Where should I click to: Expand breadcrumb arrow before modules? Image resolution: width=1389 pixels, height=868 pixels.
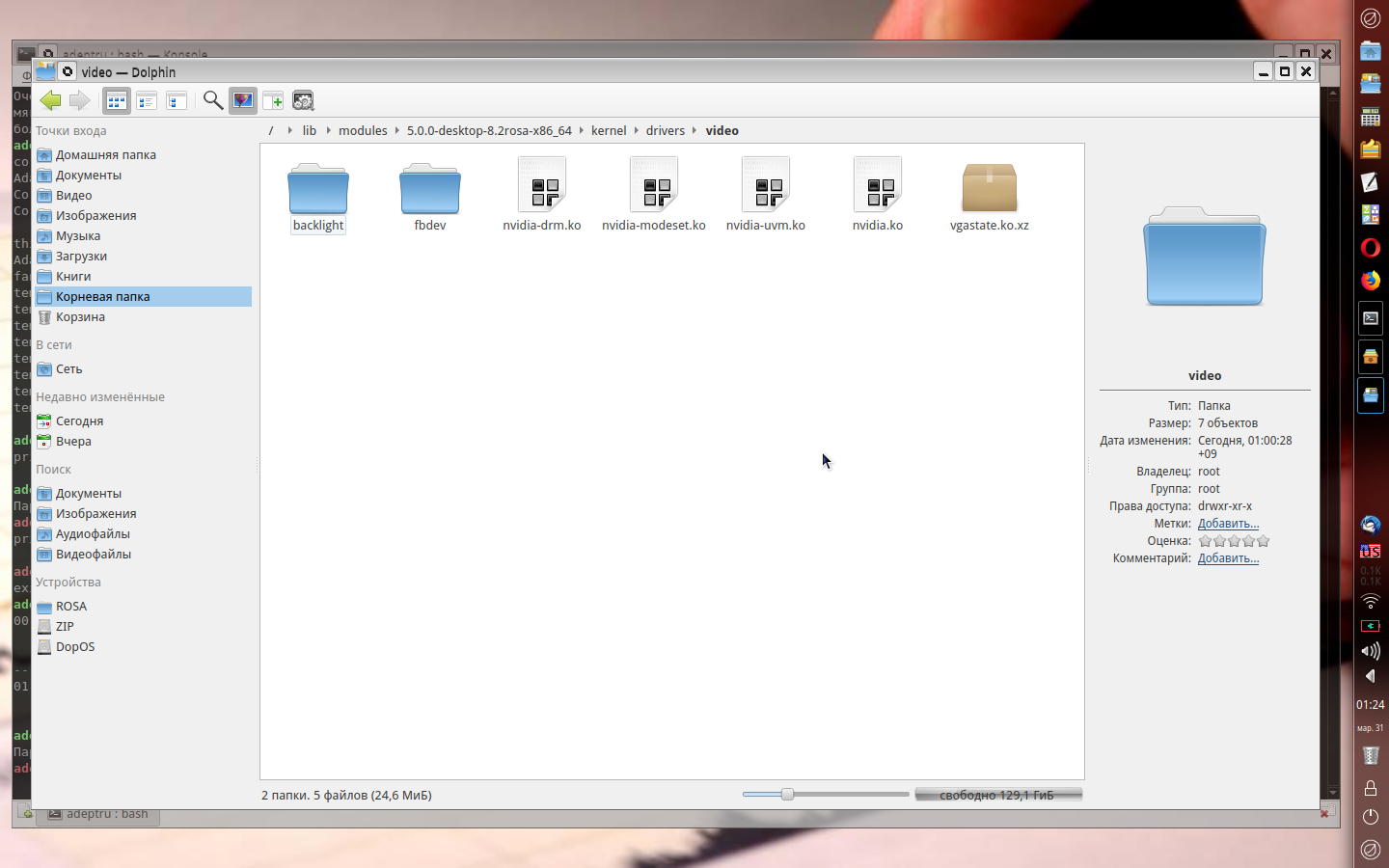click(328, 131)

▬▬▬▬▬▬

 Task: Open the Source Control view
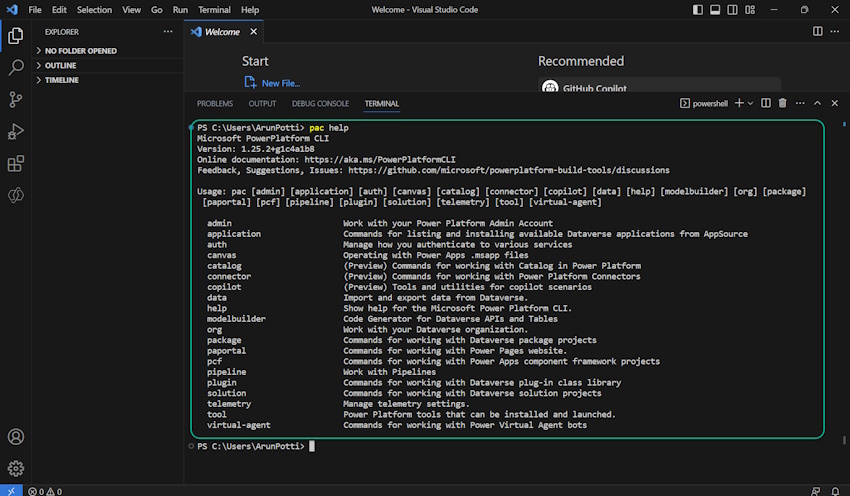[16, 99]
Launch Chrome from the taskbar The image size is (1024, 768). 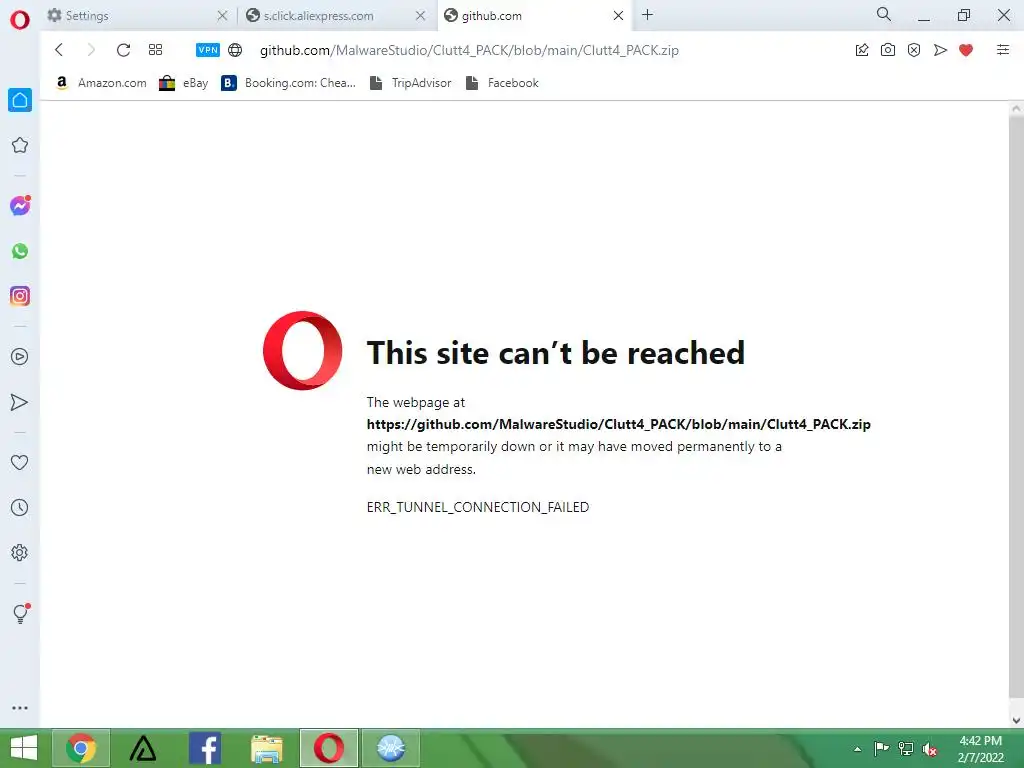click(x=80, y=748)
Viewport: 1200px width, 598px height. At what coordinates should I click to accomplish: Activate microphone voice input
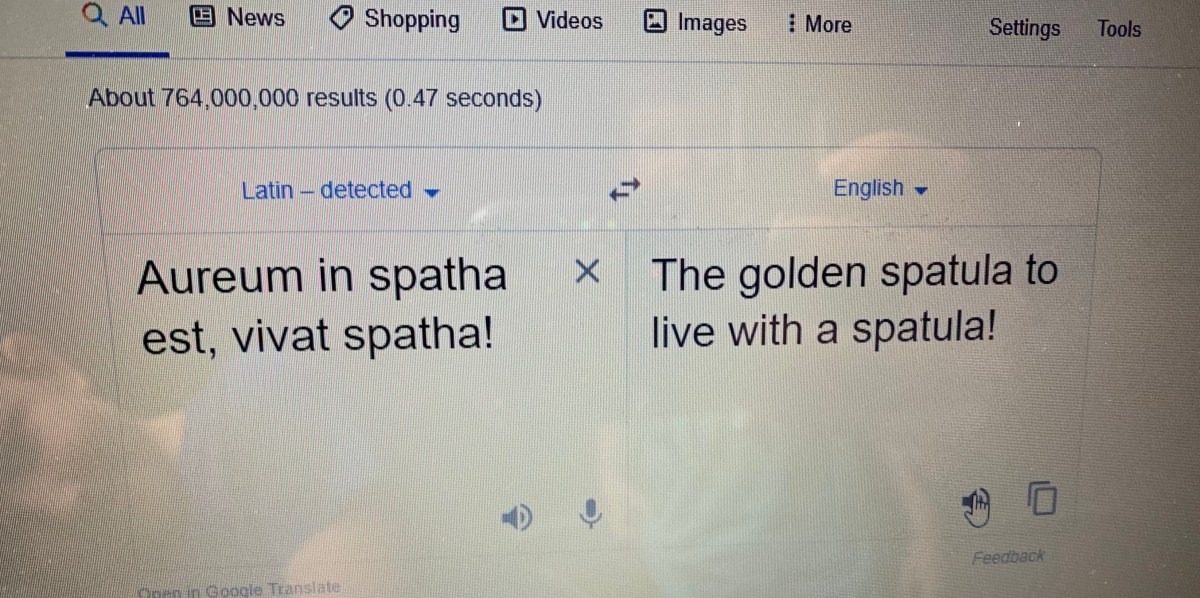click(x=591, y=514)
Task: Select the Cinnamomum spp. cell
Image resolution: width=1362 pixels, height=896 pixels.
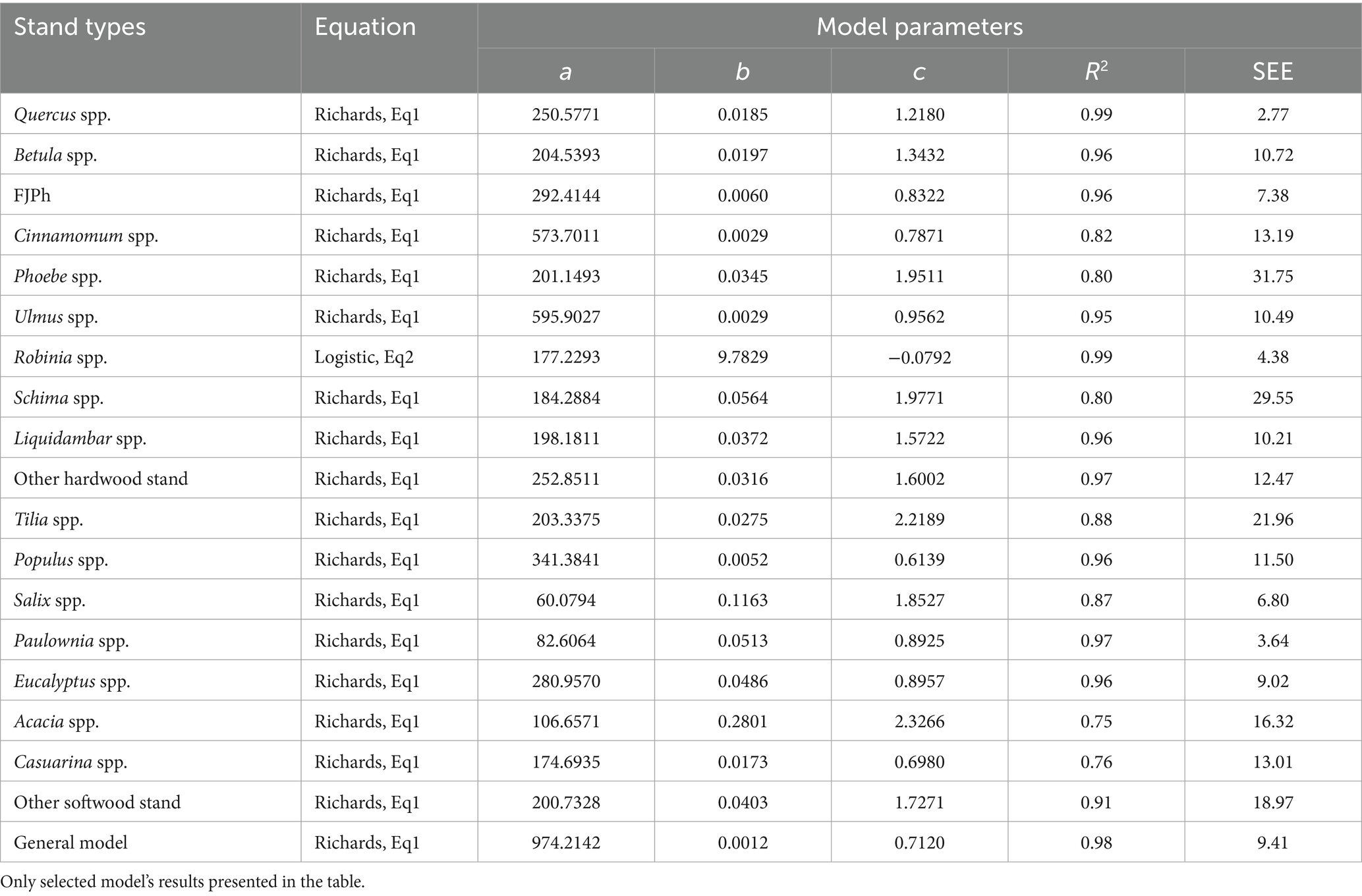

▬▬▬▬▬▬

Copy out exactly the lines above beginning with the line that contains "Viewport: 1200px width, 598px" and finishing with the line that contains "Image resolution: width=1362", including both; leave the pictures out.

Viewport: 1200px width, 598px height. At what coordinates should I click to accomplish: Activate microphone voice input
click(x=591, y=514)
Task: Select the Cinnamomum spp. cell
Image resolution: width=1362 pixels, height=896 pixels.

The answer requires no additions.